Be aware that this comes at the cost of higher checkpointing expenses.
Using Aggregations
Time-Interval Stream Processing Mode
Tecton time-interval aggregations represent sliding windows with a slide
interval corresponding to the configured aggregation_interval
on a Stream
Feature View. Tecton computes these features by calculating partial aggregations
for each slide interval and writing those partial aggregates to the online
store. At request time, multiple partial aggregates get “rolled up” (i.e.,
aggregated) to compute a final feature value.
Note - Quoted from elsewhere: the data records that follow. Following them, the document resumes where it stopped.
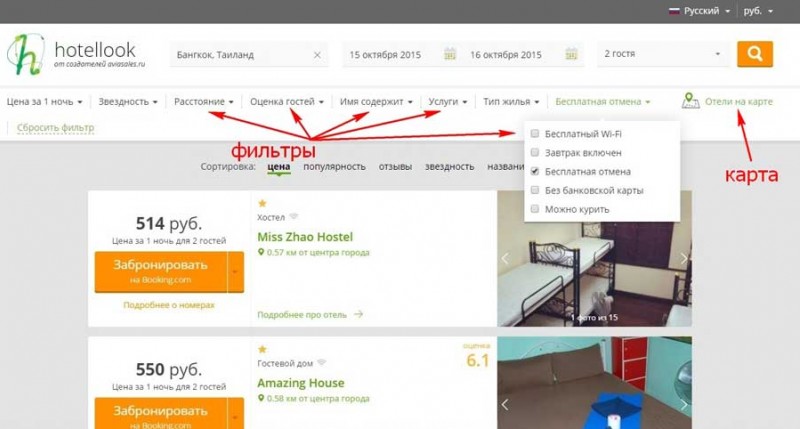Click the map pin icon near Отели на карте
Viewport: 800px width, 429px height.
click(x=690, y=101)
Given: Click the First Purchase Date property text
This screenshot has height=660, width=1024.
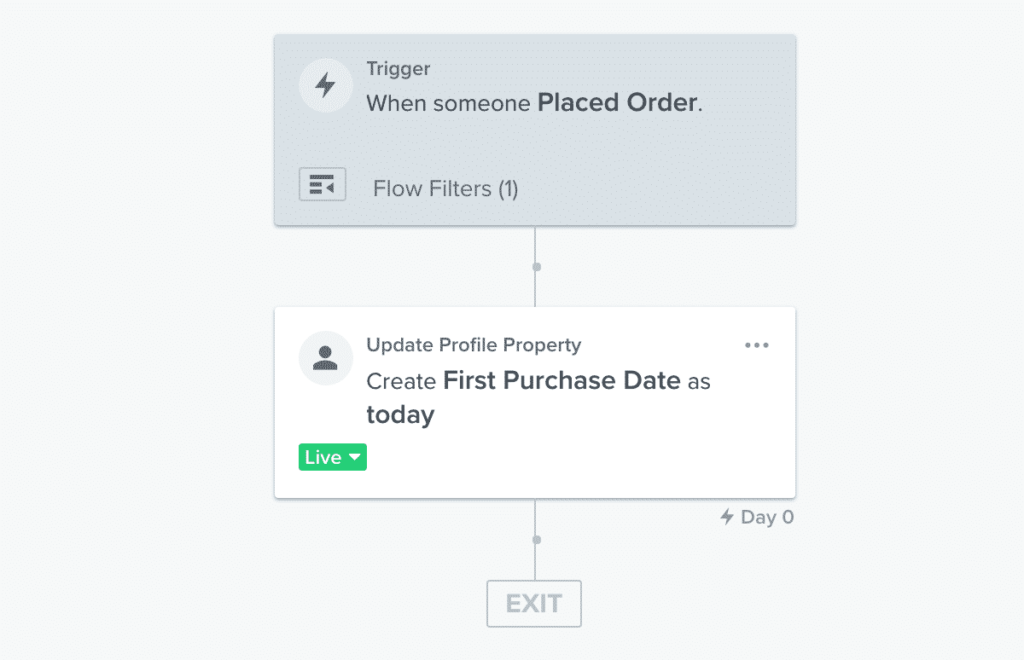Looking at the screenshot, I should pyautogui.click(x=562, y=381).
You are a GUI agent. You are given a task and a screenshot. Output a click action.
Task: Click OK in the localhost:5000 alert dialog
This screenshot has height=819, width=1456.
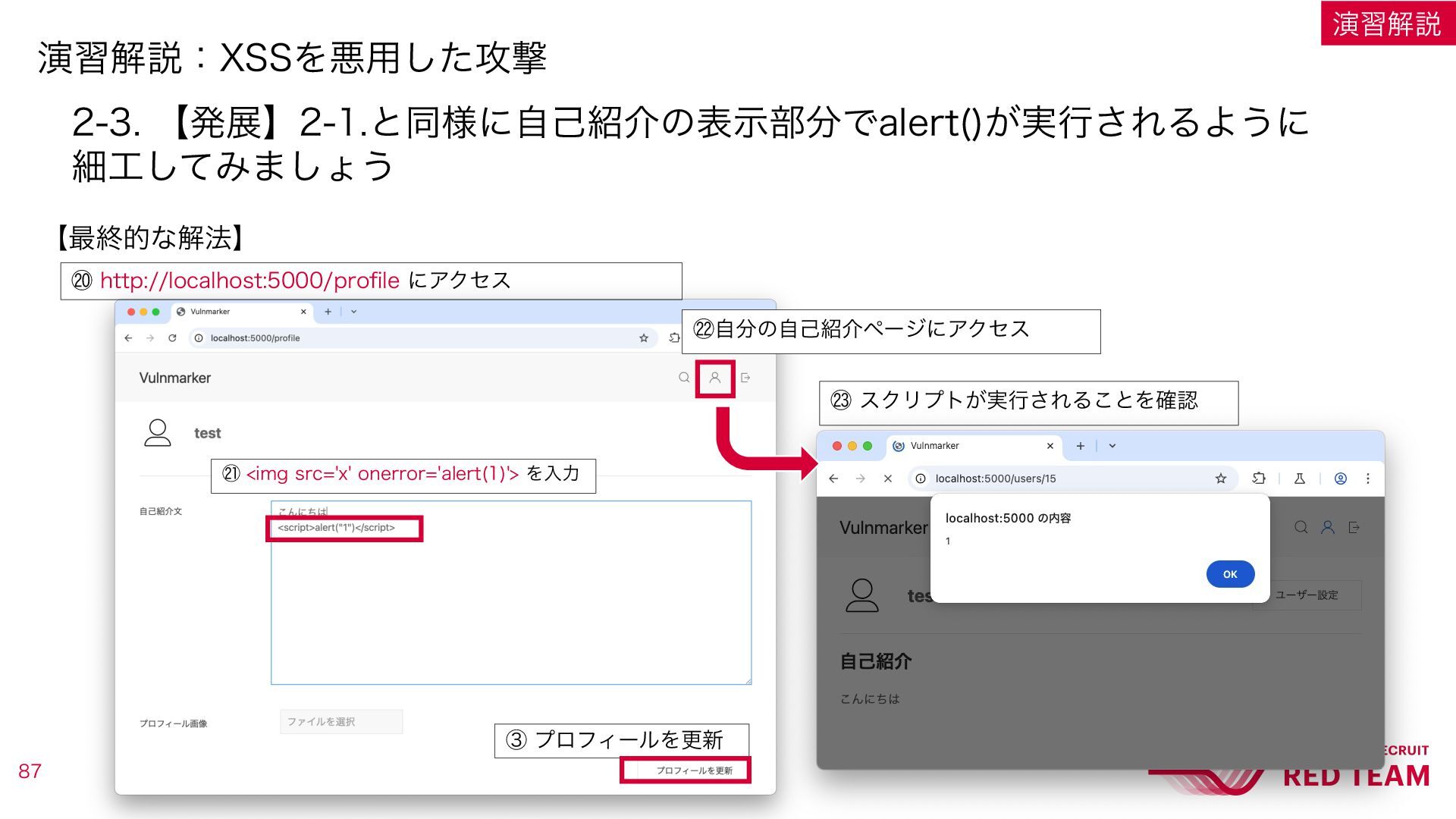(x=1230, y=574)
For instance, if you define a sum
feature aggregation with a 30-minute
time_window
and a 1-minute aggregation_interval
, then Tecton will compute
and write 1-minute aggregations to the online store, grouped by the entities in
the Stream Feature View. At request time, Tecton will aggregate up to 30 partial
1-minute aggregations for the requested entities to compute the 30-minute
aggregation.
The partial aggregates are computed and stored in memory as part of the Spark Structured Streaming job. Partial aggregate values are then written to the online store on every micro-batch trigger interval of 30 seconds. This means that Tecton will make one write to the online store per entity per micro-batch per time interval. Because of this, time-interval aggregations can lead to fewer online store writes (as compared to continuous aggregates) for high-volume streams where individual entities may receive many updates in a micro-batch.
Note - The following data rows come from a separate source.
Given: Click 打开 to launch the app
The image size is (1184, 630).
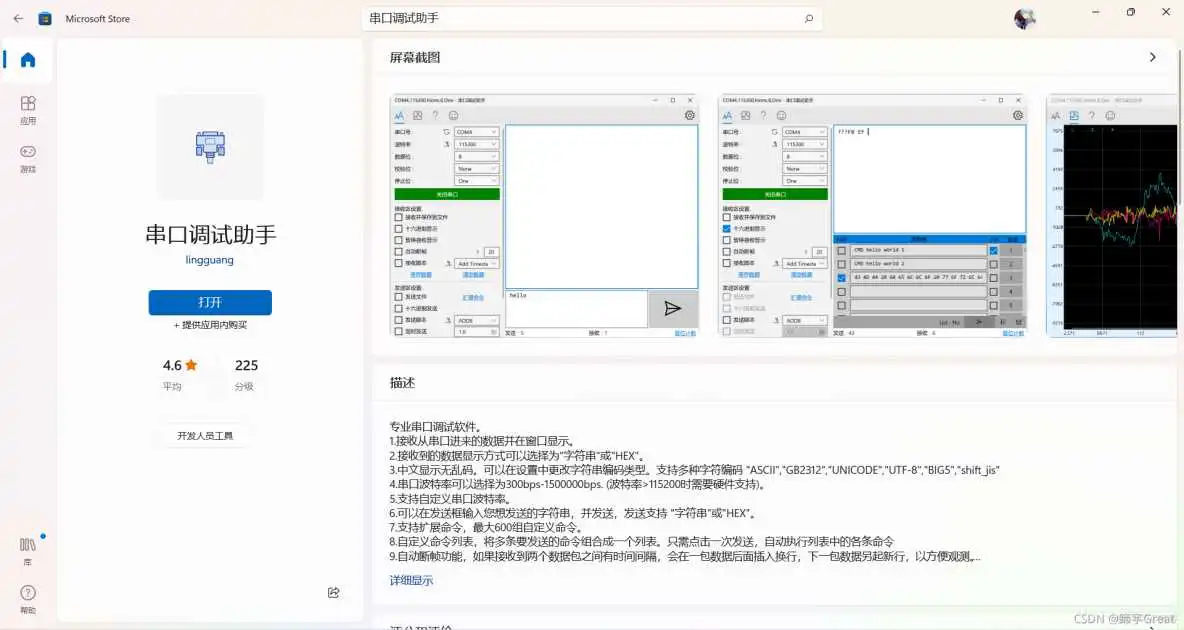Looking at the screenshot, I should 209,302.
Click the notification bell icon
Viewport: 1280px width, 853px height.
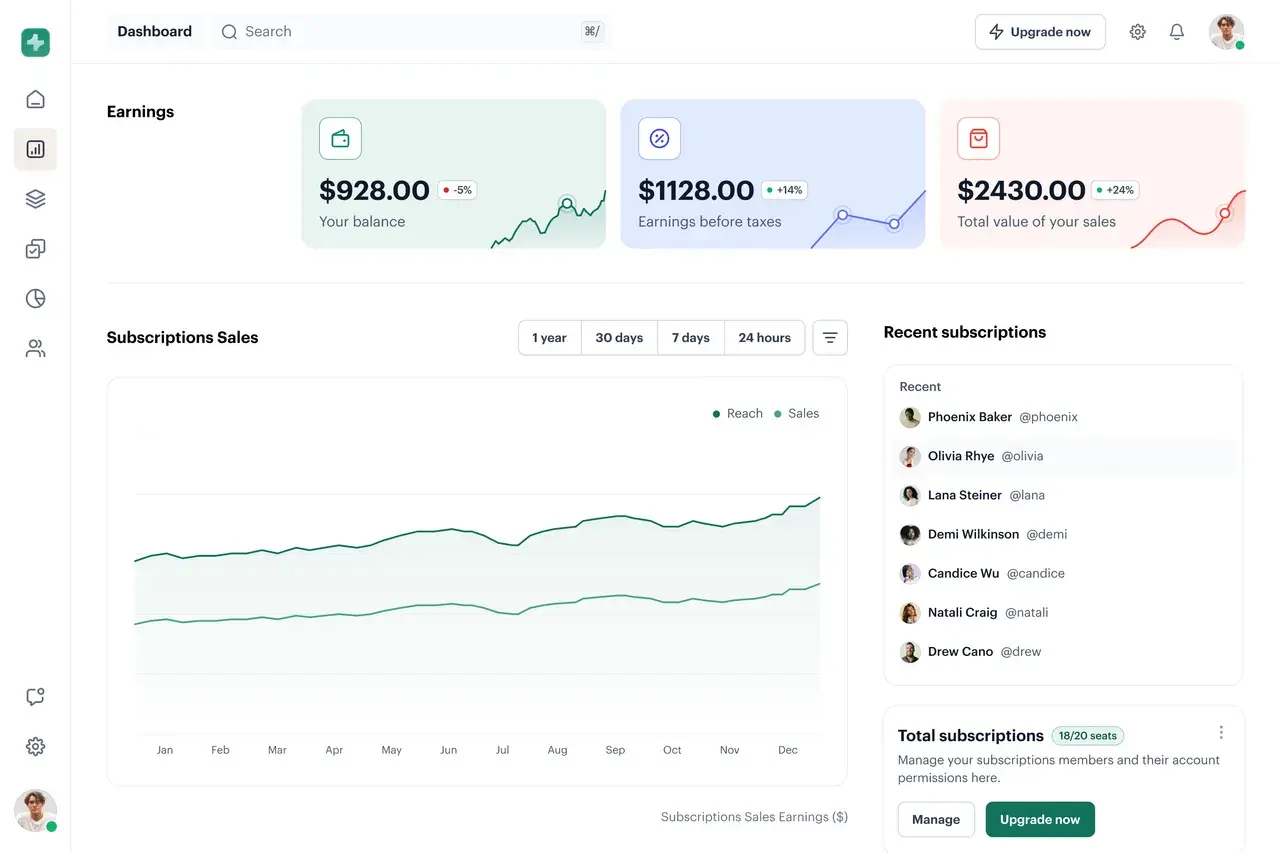click(x=1177, y=32)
If late-arriving data (subject to the watermark delay threshold) comes in for an old partial aggregate (i.e., an earlier slide interval), that partial aggregate will get updated.
Setting a watermark when using time-interval aggregations is highly recommended because Spark will hold partial aggregates for all entities within the watermark period in memory.
Continuous Stream Processing Mode
Continuous stream processing with aggregations allows for fresher aggregation values. In this mode, Tecton transforms and writes all events from the stream to the online store using a micro-batch interval of 0 seconds, meaning that new data is written to the online store immediately. Time-windowed aggregations are then computed entirely at request time for the requested entities.